YOUR TASK =
Look for "computer" in the listing below. Gather each line that contains it.

DATA TO USE =

>>

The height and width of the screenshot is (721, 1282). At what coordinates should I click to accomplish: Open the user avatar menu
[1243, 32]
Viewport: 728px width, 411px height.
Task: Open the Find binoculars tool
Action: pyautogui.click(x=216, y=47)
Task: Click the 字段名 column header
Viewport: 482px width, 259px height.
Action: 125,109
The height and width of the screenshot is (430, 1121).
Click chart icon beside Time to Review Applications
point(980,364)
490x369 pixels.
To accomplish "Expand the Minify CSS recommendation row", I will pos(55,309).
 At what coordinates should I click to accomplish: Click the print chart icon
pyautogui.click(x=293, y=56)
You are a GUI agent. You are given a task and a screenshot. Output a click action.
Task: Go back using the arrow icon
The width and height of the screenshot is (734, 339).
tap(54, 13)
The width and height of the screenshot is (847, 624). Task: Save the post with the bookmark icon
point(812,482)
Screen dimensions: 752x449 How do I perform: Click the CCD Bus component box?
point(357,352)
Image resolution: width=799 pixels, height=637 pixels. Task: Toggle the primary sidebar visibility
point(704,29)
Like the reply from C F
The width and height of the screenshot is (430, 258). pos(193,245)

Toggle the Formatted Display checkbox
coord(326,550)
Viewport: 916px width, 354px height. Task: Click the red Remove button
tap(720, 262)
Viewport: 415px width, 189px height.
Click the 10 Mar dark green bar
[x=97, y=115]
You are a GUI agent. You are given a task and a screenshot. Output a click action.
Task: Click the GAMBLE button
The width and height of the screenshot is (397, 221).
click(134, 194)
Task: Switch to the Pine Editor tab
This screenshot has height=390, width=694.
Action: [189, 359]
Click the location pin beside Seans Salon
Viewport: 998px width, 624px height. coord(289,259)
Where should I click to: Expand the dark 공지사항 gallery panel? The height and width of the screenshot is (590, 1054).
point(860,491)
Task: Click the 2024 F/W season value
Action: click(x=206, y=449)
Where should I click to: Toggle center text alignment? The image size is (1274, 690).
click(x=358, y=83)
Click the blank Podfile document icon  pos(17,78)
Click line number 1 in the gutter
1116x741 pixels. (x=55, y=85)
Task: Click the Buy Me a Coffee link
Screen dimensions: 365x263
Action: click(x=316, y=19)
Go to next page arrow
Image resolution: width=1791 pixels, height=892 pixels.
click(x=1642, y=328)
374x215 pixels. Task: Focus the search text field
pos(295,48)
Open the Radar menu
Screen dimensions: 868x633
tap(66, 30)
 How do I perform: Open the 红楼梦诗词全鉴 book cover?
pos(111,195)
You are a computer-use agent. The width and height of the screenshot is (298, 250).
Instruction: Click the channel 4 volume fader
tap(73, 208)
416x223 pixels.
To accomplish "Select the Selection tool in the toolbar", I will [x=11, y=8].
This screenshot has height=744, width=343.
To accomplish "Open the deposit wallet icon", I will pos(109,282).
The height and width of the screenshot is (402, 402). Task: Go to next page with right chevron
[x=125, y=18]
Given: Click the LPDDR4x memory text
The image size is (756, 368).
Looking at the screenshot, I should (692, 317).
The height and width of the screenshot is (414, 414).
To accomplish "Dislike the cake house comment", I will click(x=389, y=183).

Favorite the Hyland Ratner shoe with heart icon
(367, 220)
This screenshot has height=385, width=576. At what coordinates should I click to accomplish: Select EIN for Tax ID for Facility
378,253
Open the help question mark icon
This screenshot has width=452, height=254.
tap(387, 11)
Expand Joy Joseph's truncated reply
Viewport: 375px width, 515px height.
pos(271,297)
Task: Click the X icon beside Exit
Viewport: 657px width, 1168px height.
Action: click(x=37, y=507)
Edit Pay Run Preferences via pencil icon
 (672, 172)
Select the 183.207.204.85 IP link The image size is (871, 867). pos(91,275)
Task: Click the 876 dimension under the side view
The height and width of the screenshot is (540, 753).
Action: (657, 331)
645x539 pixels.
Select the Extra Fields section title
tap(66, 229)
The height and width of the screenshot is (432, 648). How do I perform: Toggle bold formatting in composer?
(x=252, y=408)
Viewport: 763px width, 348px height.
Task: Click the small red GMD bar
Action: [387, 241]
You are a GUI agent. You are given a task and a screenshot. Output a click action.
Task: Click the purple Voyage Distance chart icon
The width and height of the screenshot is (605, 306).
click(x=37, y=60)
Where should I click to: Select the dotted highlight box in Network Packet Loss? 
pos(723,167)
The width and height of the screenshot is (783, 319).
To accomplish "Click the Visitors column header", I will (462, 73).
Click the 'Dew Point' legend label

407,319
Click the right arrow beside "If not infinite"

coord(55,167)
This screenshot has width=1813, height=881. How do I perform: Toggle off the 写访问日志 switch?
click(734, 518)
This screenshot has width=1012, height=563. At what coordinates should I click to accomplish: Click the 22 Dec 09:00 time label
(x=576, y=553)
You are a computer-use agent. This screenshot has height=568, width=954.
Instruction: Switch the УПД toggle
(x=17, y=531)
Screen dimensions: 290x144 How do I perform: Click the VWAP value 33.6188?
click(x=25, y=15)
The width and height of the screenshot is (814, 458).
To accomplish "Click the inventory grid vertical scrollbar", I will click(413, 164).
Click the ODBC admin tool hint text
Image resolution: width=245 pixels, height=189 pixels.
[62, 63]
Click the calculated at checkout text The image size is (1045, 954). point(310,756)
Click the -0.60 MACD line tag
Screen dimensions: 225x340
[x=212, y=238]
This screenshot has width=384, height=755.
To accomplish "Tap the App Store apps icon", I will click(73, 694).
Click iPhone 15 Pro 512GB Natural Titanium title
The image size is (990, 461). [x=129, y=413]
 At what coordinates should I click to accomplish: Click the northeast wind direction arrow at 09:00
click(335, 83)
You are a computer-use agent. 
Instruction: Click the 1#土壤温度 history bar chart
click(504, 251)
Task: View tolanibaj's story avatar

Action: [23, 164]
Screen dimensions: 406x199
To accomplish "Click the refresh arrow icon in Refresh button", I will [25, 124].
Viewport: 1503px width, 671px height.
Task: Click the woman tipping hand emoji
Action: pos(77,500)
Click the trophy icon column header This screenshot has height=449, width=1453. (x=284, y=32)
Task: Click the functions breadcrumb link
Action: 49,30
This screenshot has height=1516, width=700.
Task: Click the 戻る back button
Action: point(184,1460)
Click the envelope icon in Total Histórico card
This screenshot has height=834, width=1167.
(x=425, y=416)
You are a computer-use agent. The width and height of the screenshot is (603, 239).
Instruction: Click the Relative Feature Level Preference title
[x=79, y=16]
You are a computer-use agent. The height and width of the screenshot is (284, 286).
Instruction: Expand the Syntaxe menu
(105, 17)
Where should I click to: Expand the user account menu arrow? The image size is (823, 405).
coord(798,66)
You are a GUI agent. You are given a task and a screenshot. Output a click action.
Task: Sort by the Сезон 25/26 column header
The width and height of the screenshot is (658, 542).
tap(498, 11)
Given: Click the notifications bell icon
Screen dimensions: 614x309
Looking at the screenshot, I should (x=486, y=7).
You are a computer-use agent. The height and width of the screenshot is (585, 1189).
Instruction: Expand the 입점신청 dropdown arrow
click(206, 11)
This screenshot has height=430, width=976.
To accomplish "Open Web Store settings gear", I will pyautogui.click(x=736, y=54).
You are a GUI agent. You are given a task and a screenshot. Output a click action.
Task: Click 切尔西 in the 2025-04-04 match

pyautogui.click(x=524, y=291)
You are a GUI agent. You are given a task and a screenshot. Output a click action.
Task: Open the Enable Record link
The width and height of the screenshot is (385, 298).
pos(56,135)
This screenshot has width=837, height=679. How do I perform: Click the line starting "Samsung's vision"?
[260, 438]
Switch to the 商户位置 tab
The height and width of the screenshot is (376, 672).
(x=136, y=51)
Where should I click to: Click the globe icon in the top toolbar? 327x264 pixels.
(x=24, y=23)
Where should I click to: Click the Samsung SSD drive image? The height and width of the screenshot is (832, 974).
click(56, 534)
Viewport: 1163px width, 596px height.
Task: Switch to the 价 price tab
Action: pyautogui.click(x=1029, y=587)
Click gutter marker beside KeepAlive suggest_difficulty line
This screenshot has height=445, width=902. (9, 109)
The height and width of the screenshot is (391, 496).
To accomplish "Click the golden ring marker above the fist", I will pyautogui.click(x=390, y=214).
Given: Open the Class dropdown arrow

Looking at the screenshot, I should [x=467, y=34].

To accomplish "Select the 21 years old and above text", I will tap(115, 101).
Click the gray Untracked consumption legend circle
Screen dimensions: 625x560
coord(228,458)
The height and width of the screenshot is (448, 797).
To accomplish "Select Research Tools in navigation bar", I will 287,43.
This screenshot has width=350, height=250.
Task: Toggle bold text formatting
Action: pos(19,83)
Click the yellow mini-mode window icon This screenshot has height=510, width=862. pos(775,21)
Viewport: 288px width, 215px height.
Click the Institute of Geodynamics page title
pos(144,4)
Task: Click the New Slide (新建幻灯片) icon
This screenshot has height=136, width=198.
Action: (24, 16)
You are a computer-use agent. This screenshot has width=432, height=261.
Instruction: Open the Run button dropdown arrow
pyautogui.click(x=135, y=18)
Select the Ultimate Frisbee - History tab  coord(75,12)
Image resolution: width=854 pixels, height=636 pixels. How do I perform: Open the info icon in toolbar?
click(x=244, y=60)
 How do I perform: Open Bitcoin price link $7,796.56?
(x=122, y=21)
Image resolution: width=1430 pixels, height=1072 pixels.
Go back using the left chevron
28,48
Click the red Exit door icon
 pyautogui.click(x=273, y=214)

<<

TASK OUTPUT =
You are a computer-use agent. The width and height of the screenshot is (298, 250).
You are a computer-use agent. This screenshot has height=568, width=954.
You are a computer-use agent. 
You are a computer-use agent. The width and height of the screenshot is (603, 239).
You are a computer-use agent. The height and width of the screenshot is (284, 286).
You are a computer-use agent. The height and width of the screenshot is (585, 1189).
You are a computer-use agent. This screenshot has width=432, height=261.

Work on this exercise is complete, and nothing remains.